LA CORCHOLATA
Es una ocurrencia que raya en la locura habida cuenta del gran repudio que genera entre sus colegas, y en la inmensa mayoría del gremio periodístico estatal.
La autopostulación del reportero Juan Manuel Herrera Real –el patiño que acompañaba hasta hace dos semanas a la gobernadora Sansores en su martes del jaguar—como aspirante a la candidatura de Morena a la diputación federal por el primer distrito, ha sido recibida con burla y mofa por la inmensa mayoría de los ciudadanos que han opinado al respecto en las redes sociales.
Solo para citar un dato duro, vale la pena referirnos por ejemplo a la publicación de la Barra, que tuvo 291 reacciones, de las que 225 (el 77.3%) se burlaron del anuncio, 55 (18%) le dieron me gusta quizá en señal de respaldo, y el resto (7 reacciones) no se pronunció ni a favor ni en contra.
Posturas como la del tabasqueño Juan Herrera solo abaratan las candidaturas que puede ofrecer su partido político. Se supone que el objetivo es presentar a los mejores cuadros, quizá no a los más capaces pero sí a los que puedan ofrecer mayor combatividad en la campaña y tener un desempeño rescatable en caso de obtener el triunfo.
Pero alentar la postulación de Juan Herrera es menos que una vacilada. Es una ocurrencia que raya en la locura habida cuenta del gran repudio que genera entre sus colegas, y en la inmensa mayoría del gremio periodístico estatal. Que la nota de su “destape” se haya reproducido en algunas páginas al servicio del Gobierno del Estado solo confirma que usará todos los recursos que estén a su alcance para consumar su locuaz ambición.
Es común que algunos periodistas, comunicadores, influencers o personajes de los grandes medios de comunicación confundan el conocimiento que el público tiene del personaje, con respaldo popular. No es lo mismo conocer a alguien que votar por él. El enlace no se da en automático.
Cabe recordar las veces que Carmen Salinas, conocida en el ambiente artístico como La Corcholata, quiso ser candidata a un puesto de elección popular en el otrora todopoderoso PRI, pero ni eso le alcanzaba para ganar su elección, por lo que llegó a sus cargos políticos por la vía plurinominal.
Si Juan Manuel Herrera quiere revivir las andanzas de La Corcholata, y asumir ese papel, sin duda alguna que está en su derecho, y ya dependerá del partido que lo postule si lo acompaña y apoya en su locura.
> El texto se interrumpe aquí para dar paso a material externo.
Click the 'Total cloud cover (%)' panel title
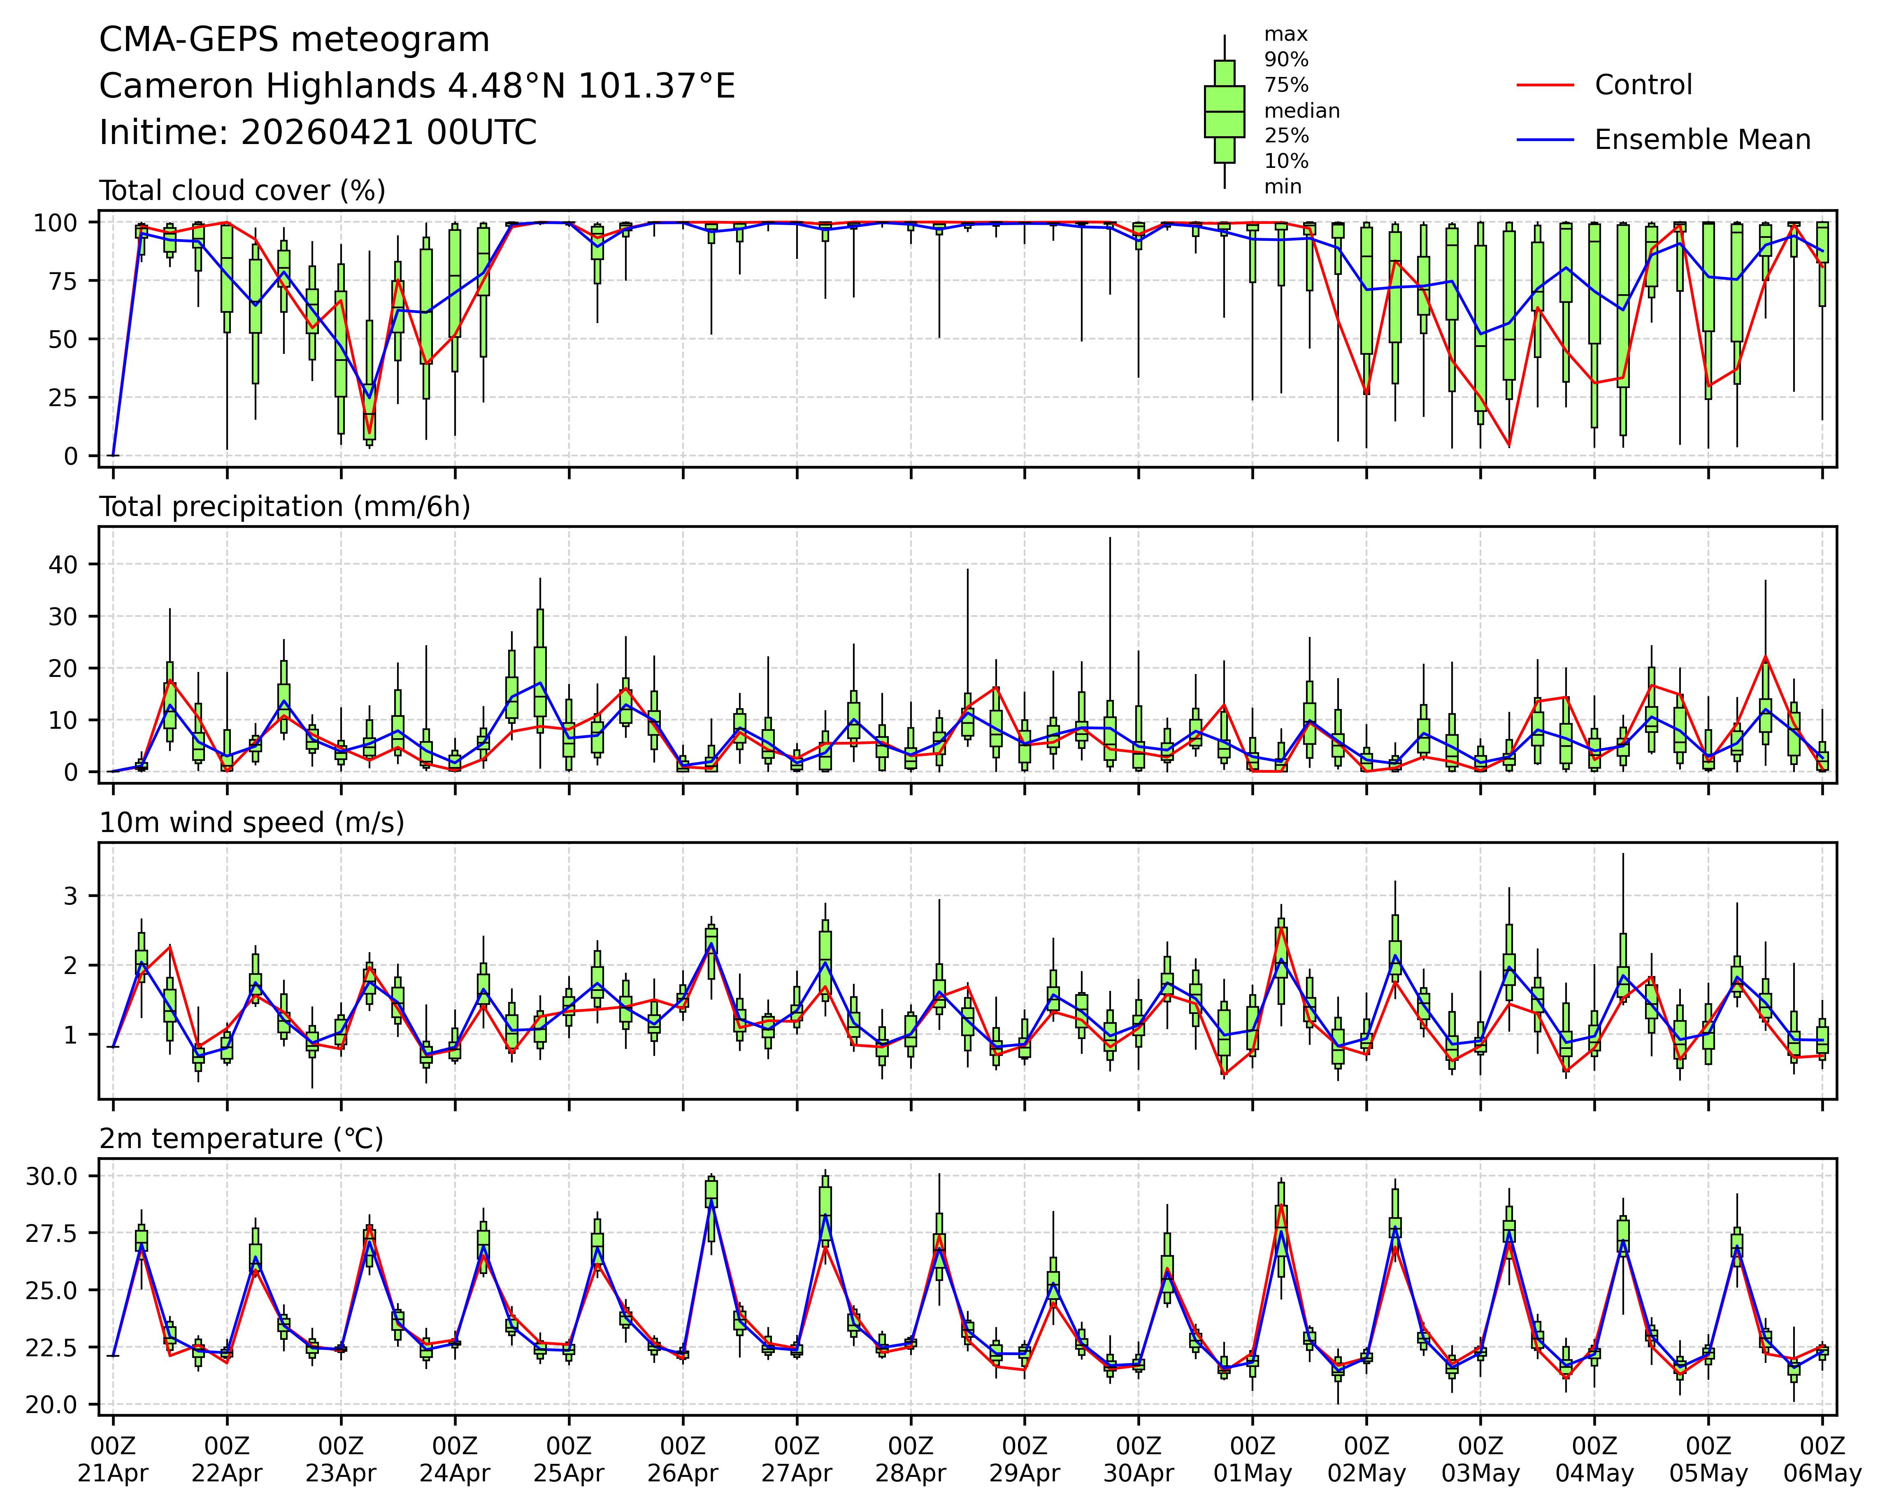 (x=242, y=191)
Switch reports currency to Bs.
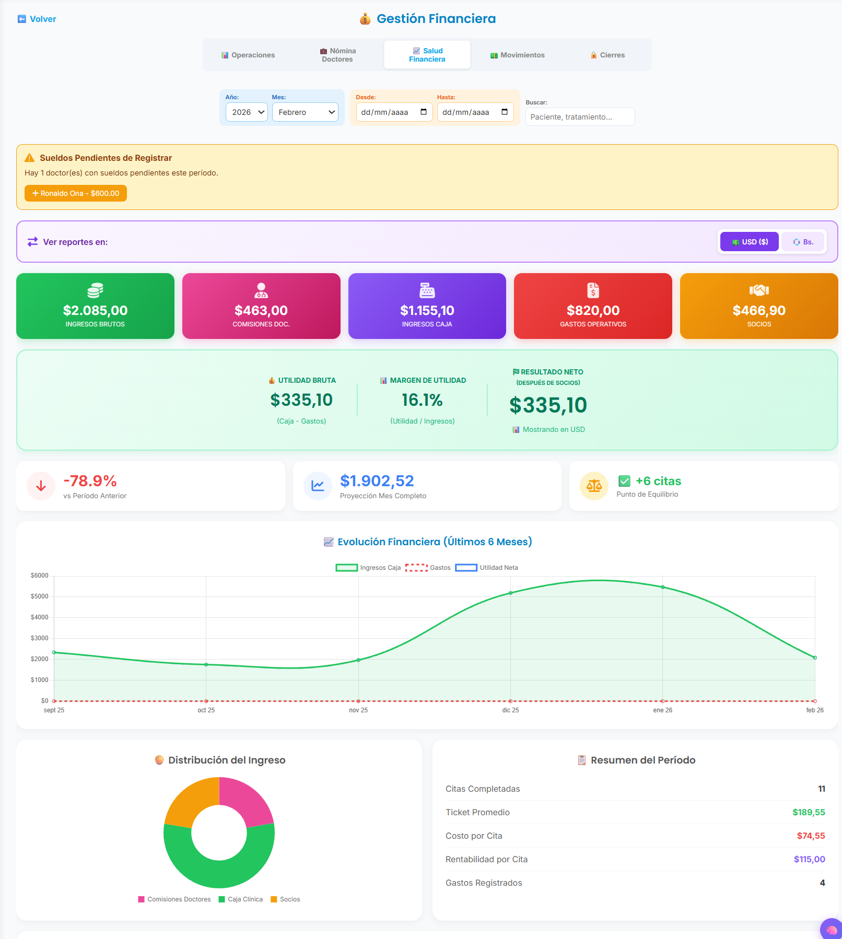 point(803,241)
Porque aún en el remoto caso que se imponga por sobre las aspiraciones de Liz Hernández, en las encuestas que hará Morena para seleccionar a su “coordinador distrital”, aún falta que en la elección le gane a políticos de la talla de Biby Rabelo que ya ha demostrado su valía y que cuenta, ella sí, con amplio respaldo popular.
Juan Herrera andaba presumiendo hace unos días que si Pablo Gutiérrez Lazarus gana la gubernatura, él asumiría la Secretaría de Gobierno. Otra locura más, sin duda alguna. Lo que llama la atención es que ahora quiera colgarse del supuesto respaldo que tiene el exedil Carmelo, para blindarse con un fuero federal, cuando la obligación de los futuros candidatos es atraer votos, no esperar que otros te hágan la chamba.
Pero allá Juanito “La Corcholata Guinda” y sus barbaridades. No se cansa de hacer el ridículo y eso es bueno, para quienes no desean que Morena siga en el poder.